YOUR ASSIGNMENT
With the line containing "Collapse the Объекты" as the starting point, output every line of the data below through its final line, character for character.

__________

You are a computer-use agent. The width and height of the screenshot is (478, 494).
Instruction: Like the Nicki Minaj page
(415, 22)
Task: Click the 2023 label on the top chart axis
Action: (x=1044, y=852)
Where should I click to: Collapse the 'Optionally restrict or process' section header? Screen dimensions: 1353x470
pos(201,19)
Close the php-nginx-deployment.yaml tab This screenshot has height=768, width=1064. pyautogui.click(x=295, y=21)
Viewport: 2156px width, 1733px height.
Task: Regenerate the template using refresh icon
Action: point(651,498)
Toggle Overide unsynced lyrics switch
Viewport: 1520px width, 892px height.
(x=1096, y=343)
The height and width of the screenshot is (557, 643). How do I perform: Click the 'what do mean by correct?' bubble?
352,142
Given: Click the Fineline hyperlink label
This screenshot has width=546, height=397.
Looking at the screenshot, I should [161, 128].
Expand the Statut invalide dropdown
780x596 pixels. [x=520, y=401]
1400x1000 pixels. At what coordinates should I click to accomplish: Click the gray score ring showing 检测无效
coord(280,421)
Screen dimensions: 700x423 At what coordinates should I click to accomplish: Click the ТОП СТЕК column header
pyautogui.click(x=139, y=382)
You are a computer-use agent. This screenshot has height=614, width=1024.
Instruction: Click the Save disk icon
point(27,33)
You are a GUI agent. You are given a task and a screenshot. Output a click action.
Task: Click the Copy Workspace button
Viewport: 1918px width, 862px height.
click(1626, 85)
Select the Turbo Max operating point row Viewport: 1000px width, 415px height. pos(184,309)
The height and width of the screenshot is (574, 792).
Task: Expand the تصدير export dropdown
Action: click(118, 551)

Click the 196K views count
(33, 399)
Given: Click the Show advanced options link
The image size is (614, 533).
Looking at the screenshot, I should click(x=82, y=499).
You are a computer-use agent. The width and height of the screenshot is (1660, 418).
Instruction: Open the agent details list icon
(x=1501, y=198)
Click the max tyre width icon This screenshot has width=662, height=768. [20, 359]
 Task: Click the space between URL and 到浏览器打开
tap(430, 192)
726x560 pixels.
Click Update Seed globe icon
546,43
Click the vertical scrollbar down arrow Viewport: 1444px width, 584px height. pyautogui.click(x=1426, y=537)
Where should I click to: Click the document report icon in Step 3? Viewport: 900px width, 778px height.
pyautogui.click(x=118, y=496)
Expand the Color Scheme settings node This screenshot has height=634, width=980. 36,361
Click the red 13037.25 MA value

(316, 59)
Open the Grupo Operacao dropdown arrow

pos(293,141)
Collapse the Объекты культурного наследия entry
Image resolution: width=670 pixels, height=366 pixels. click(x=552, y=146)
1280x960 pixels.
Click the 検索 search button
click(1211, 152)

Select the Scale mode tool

__________

TASK RESPONSE
Collapse the Объекты культурного наследия entry
Image resolution: width=670 pixels, height=366 pixels. click(x=552, y=146)
1280x960 pixels.
Click the 検索 search button
click(1211, 152)

Select the Scale mode tool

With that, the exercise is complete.